*Text shown*.
Dyes introduced into liquids and tracers introduced
into gases can also indicate leakage. Weld defects
that cause leakage are not always detected by the
usual nondestructive testing methods. A tight crack
or fissure may not appear on a radiograph, yet will
form a leak path. A production operation, such as
forming or a proof test, may make leaks develop in
an otherwise acceptable weld joint. A leak test is
usually done on the completed vessel if all of the
weld joints can be inspected; at this stage there will
be no more fabricating operations after the inspection. Inspection is easier if the vessel is empty, The
most common types of leak testing are discussed
a. The pressure-rise test method is used to see
whether any leaks exist. In this test, the part being
inspected is attached to a vacuum pump and evacuated to a pressure of ().5 psi absolute. when this
pressure is reached, the connections to the vacuum
pump are sealed off, and the internal pressure of the
part is measured immediately. The pressure is measured again after at least 5 minutes (with the item
still sealed off from the vacuum pump). If the pressure in the evacuated space remains essentially constant, the welds are free of leaks. If there is a
pressure rise, at least one leak is present, and the
helium-leak test described in b below must be used,
b. The helium-leak test is more precise than the
pressure-rise method and is used to find the exact
location of these leaks. Helium-leak testing is slow,
however, so it normally is not used to inspect large
items unless a leak definitely exists. This inspection
method requires the use of a helium mass spectrometer to detect the presence of helium gas. The mass
spectrometer is connected to the pumping system
between the vacuum pump and the item being
inspected. Then the item is evacuated by a vacuum
pump to a pressure of less than 50 microns of mercury. The mass spectrometer can detect helium in

the evacuated space. A small jet of helium gas is
directed at the side of the weld joint exposed to the
atmosphere. If there is a leak, some of the helium is
sucked through it into the evacuated space, and the
mass spectrometer immediately indicates the presence of helium. Of course, if no leak is present, no
helium will enter the evacuated space and no indication will appear on the mass spectrometer. To determine the exact location of leaks, the jet of helium is
moved along the surface of the weld joint. At the
same time, an inspector carefully watches the mass
spectrometer. If there is an indication, the leak is at
the point where the helium jet is hitting the surface
of the weld joint.

*Extracted material*.
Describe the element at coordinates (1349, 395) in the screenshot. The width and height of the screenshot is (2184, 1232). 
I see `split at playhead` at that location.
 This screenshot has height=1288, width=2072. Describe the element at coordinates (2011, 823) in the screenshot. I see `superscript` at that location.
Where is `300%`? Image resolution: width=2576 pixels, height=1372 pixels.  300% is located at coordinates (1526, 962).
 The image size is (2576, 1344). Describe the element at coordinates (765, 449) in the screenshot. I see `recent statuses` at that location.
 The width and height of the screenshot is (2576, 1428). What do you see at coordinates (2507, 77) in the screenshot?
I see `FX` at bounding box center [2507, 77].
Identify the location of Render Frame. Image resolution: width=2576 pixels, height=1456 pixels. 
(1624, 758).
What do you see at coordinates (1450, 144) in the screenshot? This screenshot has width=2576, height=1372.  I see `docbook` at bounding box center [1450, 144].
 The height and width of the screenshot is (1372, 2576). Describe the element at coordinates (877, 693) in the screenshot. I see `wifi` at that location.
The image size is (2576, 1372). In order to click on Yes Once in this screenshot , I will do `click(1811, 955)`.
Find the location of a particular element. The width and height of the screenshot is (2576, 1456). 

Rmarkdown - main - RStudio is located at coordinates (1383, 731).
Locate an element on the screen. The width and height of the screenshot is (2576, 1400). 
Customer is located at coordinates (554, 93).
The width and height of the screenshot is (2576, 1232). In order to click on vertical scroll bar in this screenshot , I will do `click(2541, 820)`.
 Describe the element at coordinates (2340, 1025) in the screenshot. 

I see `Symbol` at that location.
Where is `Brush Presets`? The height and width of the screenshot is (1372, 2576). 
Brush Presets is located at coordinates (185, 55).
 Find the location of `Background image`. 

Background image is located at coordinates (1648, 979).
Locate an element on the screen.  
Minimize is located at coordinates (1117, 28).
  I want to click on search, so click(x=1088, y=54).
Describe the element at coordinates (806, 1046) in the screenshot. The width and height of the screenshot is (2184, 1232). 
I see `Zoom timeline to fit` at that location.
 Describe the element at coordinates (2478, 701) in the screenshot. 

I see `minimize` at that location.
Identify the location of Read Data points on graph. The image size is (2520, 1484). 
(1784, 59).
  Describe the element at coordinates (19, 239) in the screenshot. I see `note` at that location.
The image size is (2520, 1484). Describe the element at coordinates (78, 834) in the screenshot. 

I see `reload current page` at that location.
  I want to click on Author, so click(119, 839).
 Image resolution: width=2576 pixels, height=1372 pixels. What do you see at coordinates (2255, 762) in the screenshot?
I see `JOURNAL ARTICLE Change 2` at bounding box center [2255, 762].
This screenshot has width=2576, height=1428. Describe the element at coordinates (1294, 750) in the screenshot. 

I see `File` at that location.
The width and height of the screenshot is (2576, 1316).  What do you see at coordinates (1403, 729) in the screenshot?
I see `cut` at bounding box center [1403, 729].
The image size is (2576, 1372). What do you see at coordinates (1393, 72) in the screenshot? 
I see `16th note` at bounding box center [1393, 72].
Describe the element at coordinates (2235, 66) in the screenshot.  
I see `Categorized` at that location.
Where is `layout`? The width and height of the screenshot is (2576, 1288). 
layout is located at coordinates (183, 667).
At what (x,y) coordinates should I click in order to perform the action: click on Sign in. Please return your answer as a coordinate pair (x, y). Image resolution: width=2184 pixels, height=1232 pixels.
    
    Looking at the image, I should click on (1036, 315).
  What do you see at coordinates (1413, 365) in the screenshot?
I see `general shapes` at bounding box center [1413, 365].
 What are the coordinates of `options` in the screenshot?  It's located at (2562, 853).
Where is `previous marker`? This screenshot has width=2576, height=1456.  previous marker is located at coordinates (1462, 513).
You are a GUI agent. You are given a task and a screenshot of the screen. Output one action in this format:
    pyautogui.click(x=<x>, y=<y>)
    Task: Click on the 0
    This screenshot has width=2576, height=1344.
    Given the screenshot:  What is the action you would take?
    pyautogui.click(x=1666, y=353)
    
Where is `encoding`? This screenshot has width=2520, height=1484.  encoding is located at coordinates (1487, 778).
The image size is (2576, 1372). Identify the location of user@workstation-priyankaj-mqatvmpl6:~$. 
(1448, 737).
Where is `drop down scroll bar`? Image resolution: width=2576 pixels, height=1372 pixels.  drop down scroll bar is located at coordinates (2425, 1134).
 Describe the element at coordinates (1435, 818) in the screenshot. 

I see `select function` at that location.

*Tasks and exercises*.
**1)** In the text on leak testing of welds, to what pressure is the item evacuated before the helium jet is applied?
**2)** Pick up the text on leak testing of welds right after its last sentence and continue it.

*Responses per task*.
**1)** Less than 50 microns of mercury.

**2)**
c. To detect leaks, the ultrasonic translator detector uses the ultrasonic sounds of gas molecules
escaping from a vessel under pressure or vacuum.
The sound created is in the frequency range of
35,000 and 45,000 Hertz, which is above the range
of human hearing and is therefore classified as
ultrasonic. Certain characteristics of these frequencies are useful for detections. They are outside the
range of most plant and machine noise, and the short
wave length of these frequencies permits the use of
highly directional microphones. Any system or vessel that can be pressurized or evacuated to a pressure of 3 psi can be inspected. The operator simply
listens to the translated ultrasonic sounds while
moving a hand-held probe along the weld (in the
same way that a flashlight. is used to illuminate the
suspected leak locations). The detectors are simple
to operate and require minimum operator training.
d. Some of the following tests — particularly the
air-soap solution test — can be conducted on a vessel during or after assembly. The inspector can
locate large defects in order to reduce the time
needed for final leak testing. After testing, vessels
should be thoroughly cleaned to remove all traces of
soap solution.
(1) Hydrostatic test. This test should conform to
the applicable requirements of a particular vessel or
system. only distilled or deionized (demineralized)
water having a pH of 6 to 8 and an impurity content
not greater than 5 ppm is used. Traces of water
should be removed from the inside before final leak
testing is begun.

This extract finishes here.